# Hyfong outboard motors???



## Mike Redmond (Jan 15, 2011)

I saw and add for these motors out here in Canada.They are of a Chinese build,cant really get much info on them,all I got was they come in two and four cycle,are unbeleivably inexpensive,,,as we all know most of the products we are byuing nowadays are made in China,,,not that I am for it,Id rather buy American or Canadian, to do my part in helping our respective economies wich are quite tied up into each other...Just curious to know wich OB comp. they are cloning and find out who has info on them,,,,Mike


----------



## Whoopbass (Jan 15, 2011)

Who knows who makes em. There probably isn't much info about em because no manufacturer wants to claim them and in a couple years you won't even be able to find a new one for sale at least under that name. They are throw away motors since you probably wouldn't be able to buy a coil an impeller or any other part if you happen to need it.
You would think if China was able to make a decent motor it would be a simple 2-stroke boat motor but I doubt that's the case.
They are probably like those cloned ATV's. They look pretty good with a low price but once something breaks you can't get parts for them. One guy mentioned his boss was an authorized distributor for those ATV's and he can't even get parts. 
Harbor Freight was selling those Chinese outboards for a short time and quit carrying them. They must have been junk.


----------



## thudpucker (Jan 16, 2011)

Whoopass is right about parts.
The basic difference in Chinese (anything) and U.S. made stuff is the parts used.

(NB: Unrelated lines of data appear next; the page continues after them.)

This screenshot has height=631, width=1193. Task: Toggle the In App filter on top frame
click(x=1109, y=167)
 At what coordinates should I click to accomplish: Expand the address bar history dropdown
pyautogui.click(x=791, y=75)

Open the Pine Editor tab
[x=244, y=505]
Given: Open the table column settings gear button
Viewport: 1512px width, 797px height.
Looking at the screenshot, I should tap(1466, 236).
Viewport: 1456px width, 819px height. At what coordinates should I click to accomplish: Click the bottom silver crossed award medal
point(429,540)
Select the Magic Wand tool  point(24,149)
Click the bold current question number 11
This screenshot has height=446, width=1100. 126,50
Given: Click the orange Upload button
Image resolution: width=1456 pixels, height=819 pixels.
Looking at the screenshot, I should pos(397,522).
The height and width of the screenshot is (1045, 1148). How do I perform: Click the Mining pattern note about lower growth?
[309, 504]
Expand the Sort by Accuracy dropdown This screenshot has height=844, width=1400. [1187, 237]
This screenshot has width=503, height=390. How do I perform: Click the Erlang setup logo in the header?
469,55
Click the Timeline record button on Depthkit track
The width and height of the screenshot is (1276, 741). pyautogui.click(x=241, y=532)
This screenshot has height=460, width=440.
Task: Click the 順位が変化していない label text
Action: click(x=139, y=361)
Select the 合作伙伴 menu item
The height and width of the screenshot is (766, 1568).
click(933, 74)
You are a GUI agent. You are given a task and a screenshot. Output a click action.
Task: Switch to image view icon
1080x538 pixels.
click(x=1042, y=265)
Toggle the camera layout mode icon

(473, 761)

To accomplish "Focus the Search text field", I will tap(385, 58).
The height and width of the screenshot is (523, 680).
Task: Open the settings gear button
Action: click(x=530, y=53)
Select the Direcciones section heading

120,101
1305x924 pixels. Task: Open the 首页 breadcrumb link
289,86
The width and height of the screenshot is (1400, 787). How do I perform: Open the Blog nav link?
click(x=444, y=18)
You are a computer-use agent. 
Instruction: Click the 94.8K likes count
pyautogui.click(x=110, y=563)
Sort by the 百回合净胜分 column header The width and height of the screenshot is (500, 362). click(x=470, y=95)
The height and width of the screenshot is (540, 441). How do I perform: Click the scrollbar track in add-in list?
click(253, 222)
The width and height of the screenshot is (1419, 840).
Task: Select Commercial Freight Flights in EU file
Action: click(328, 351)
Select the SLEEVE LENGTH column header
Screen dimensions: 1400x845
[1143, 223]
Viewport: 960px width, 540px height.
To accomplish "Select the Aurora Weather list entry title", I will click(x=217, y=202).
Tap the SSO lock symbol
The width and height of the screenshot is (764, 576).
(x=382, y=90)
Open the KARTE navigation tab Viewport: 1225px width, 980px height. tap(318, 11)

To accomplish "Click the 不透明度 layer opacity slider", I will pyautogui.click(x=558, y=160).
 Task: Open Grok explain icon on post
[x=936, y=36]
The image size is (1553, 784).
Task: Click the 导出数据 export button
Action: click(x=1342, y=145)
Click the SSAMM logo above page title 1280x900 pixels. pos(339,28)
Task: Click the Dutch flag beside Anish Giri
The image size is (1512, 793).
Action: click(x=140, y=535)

Chinese made stuff is 'made to order' and the parts are unique to the design, and bought as a lot. No more of that 'lot' will ever be made.

Where U.S. stuff is pretty much made from readily available parts. You can find Replacement switches, impellers, etc, and just about any of the Non-casting parts for American stuff right here in America.

Your Chinese Right Angle grinder will have a weird bearing set, unique bearings, switches and some of the plastic parts are so flimsy the on/off switch wont work on a hot day.


----------



## Waterwings (Jan 16, 2011)

Hmmm........Hyfong and Haiphong sure sound a lot alike.


----------



## Mike Redmond (Jan 16, 2011)

Just wanted to know wich motor they were cloning.Take a 4cycle Parsuns(Chinese),and a 4cyle Yamaha,take the covers off,look at them for a while;your jaw will drop......


----------



## richg99 (Jan 16, 2011)

I just Googled Parsun and an adv. came up. The Parsun 4 hp was about 2300....next to it was a 5 hp Briggs & Stratton at $750.00 Hmmm Rich


----------



## Mike Redmond (Jan 16, 2011)

Hyfong 9.9 hp $1349. can. never said I was gonna buy one, just want to know who they are cloning, N by the way you can repair Parsuns with yamaha parts and vice versa,,,,,


----------



## chavist93 (Jan 17, 2011)

richg99 said:


> I just Googled Parsun and an adv. came up. The Parsun 4 hp was about 2300....next to it was a 5 hp Briggs & Stratton at $750.00 Hmmm Rich



That parsun you were looking at for $2300 is an electric outboard.


----------